メゾン 道の果て

週観 道の果てから

9月30日

 24日の日曜日、大学の卒業生による全国組織「校友会」の全国大会の場で合唱曲を歌ってきました。

 事の発端から活動開始までのいきさつは6月10日に記した通りですが、その後、各年代の卒団生に声をかけ続けた結果、上は昭和30年代卒から下は平成組まであらゆる年代から、10数名のメンバーを集めることができました。そして現役団員は3年生を中心としたメンバーが集まり、約40名の合同編成が組まれました。
 しかし、現役団員のスケジュールの都合により(6月中は東京都合唱祭に向けた練習に集中、7月は前期試験)、練習が本格的に始まるのは8月の下旬になってからでした。設定できた練習回数は2時間ずつ計4回。演奏曲は予備を含めて6曲もあり、1曲の合わせにつき、わずか1時間しか時間が取れません。練習の場で音取りをする余裕が全くなく、事前に送られてきた音取り用MDを会社帰りの電車内で繰り返し聴いて必死に覚え込みました。実は現役時代も、2年前の合同演奏会のときも、ここまで本気で事前音取りをしたことはありませんでした。それは練習回数が多く、しかも最初の練習は必ず音取りの時間となり、曲の雰囲気を歌ってつかむことができたからです。
 事前音取りのおかげで、各曲わずか1時間ずつしかない練習は効率的に進められました。
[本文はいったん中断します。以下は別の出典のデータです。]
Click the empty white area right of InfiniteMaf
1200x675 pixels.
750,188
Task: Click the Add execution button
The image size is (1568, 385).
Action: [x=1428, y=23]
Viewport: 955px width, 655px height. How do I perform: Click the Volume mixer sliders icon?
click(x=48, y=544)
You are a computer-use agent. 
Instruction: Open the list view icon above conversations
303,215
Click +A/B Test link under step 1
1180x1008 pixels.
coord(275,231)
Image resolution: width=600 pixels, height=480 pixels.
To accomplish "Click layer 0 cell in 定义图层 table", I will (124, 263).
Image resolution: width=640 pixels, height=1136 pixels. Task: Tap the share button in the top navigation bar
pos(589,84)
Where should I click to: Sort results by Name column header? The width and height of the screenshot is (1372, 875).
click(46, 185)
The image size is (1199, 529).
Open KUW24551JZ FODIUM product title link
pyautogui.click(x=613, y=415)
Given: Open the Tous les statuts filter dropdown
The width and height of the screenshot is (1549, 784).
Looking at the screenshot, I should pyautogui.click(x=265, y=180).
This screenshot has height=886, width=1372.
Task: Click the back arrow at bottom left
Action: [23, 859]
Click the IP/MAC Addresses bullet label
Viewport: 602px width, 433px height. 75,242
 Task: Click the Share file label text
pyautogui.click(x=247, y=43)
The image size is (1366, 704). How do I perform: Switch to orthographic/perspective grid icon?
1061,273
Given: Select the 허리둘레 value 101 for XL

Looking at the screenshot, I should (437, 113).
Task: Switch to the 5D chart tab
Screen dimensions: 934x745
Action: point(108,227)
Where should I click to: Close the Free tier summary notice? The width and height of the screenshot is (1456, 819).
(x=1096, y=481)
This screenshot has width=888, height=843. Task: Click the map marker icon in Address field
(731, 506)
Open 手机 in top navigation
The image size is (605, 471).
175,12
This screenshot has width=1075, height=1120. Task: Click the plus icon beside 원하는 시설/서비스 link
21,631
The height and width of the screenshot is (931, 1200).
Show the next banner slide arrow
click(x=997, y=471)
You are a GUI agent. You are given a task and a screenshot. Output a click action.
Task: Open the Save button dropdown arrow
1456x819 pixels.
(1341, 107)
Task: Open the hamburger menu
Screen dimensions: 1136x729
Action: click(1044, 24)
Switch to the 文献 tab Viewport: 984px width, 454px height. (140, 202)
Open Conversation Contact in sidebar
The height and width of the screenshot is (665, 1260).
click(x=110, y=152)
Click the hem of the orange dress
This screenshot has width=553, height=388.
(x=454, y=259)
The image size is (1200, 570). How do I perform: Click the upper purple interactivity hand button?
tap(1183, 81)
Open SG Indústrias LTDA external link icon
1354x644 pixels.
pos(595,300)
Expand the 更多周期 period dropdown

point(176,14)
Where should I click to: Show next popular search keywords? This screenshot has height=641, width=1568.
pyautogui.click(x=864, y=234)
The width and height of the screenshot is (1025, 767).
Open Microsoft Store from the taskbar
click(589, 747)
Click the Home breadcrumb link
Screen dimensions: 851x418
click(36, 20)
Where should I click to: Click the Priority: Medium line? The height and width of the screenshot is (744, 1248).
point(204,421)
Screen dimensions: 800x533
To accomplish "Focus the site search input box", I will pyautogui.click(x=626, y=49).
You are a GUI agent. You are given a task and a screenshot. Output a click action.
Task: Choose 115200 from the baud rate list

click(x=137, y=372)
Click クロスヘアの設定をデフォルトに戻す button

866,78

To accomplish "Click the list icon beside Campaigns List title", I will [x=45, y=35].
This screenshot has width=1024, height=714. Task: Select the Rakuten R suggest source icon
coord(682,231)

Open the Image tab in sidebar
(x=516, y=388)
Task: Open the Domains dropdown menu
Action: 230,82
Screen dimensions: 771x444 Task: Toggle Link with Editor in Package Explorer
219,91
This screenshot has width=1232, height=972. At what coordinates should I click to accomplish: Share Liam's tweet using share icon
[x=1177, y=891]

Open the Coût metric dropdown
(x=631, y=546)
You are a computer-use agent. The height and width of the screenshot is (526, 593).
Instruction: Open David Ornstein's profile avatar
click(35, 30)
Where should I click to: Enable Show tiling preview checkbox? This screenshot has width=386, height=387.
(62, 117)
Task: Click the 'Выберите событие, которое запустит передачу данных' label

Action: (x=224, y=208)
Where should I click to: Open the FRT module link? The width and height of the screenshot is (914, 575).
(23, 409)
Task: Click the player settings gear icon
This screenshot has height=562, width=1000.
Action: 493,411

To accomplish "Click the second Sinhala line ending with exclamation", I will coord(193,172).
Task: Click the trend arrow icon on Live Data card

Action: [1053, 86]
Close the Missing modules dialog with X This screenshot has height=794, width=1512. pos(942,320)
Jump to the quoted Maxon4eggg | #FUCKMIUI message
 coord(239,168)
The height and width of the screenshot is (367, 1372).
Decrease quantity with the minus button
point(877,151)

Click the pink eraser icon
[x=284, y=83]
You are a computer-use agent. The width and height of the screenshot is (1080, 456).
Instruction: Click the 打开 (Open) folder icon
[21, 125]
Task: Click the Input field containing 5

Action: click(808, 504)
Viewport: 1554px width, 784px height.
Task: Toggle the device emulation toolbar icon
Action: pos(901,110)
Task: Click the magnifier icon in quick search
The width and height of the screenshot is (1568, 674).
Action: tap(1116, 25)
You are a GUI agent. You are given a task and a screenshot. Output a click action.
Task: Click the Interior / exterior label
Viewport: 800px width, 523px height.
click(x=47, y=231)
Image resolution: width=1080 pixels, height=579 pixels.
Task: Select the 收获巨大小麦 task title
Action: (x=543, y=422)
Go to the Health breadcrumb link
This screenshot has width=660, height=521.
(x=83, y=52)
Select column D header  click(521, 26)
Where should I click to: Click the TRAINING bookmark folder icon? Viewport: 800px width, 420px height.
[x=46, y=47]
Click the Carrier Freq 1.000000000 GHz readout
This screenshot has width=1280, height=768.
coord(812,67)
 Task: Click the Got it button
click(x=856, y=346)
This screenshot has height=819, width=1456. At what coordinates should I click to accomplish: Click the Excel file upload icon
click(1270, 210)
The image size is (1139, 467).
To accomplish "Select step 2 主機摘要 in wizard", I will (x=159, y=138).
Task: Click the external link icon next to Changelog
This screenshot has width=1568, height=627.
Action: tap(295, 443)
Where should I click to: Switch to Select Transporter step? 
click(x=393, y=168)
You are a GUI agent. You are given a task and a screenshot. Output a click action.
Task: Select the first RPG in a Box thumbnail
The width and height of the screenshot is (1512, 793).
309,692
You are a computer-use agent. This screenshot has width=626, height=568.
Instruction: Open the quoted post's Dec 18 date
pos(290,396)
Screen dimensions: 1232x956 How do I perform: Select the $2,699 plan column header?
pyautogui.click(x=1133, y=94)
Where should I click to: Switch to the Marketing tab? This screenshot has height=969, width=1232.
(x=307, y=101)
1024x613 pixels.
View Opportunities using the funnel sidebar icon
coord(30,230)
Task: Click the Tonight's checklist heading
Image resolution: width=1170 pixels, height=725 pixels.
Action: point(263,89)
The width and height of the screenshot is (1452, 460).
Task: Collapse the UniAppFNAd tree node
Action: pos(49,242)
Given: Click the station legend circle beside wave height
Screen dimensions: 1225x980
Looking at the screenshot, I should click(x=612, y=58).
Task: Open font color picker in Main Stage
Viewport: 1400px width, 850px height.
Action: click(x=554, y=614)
 こうして24日の本番の日を迎えました。当日は都内にある大学のキャンパスに集合し、最終調整を行なった後、東京を15:00過ぎの新幹線で宇都宮まで移動します。ちなみに僕はこの日途中参加で大宮から合流しています。
 宇都宮で降りると、はっぴを着た大学関係者が待ち受けていました。送迎バスに乗り込み約10分で会場のホテルに到着します。
 出演するのは17:00から始まる懇親会です。現地ではほとんど着替えの時間のみですぐに出演します。
 ほどなく出演時刻になりました。控室から厨房、非常階段を抜けて3階にある懇親会場の裏で1列に並んで待ちます。
 そして合図とともに懇親会場の特設ステージに上がります。
 まず、とにかく人の数が多い。1000人以上が入れる広い会場に、これまた目一杯、新旧卒業生が集まっています。
 それに、会場の中が大変騒がしい。懇親会場と聞いていたのである程度騒がしくなるのは予想していましたが、実際にステージに上がると、それは予想していた以上でした。今まで何度もステージをこなしてきた我が合唱団のメンバーですが、これほど騒がしい会場で演奏するのは初めてでしょう。
 我々の演奏で、より多くの人を振り向かせたい。
 メンバー一同、いつもより一層元気な声を出して、力強く歌い続けました。
 最後に「紫紺の歌」という大学の応援歌を歌いましたが、どこからとなく手拍子が聞こえ、やがてそれは会場全体に広がりました。この企画に乗って良かったなあ、とつくづく感じました。
 15分間の演奏は大成功で無事終了しました。演奏終了後はすぐに控室に戻り、送迎バスに乗って駅に戻ります。
 この後、宇都宮名物の餃子で打ち上げをしたのは言うまでもないでしょう。

 今回のプロジェクトにより、我が合唱団の活動は大学学内に広く認知することができたと思います。そしてこれがきっかけとなって、定期演奏会の観客数が増えたり、次の学内イベントで呼ばれて演奏できるようになれればと期待しています。出演されたメンバーの皆様、関係者の皆様に、心から御礼申し上げます。


9月23日

 ハードディスクビデオカメラの話、編集編。まだ引っ張りますが、どうかお付き合いのほどを。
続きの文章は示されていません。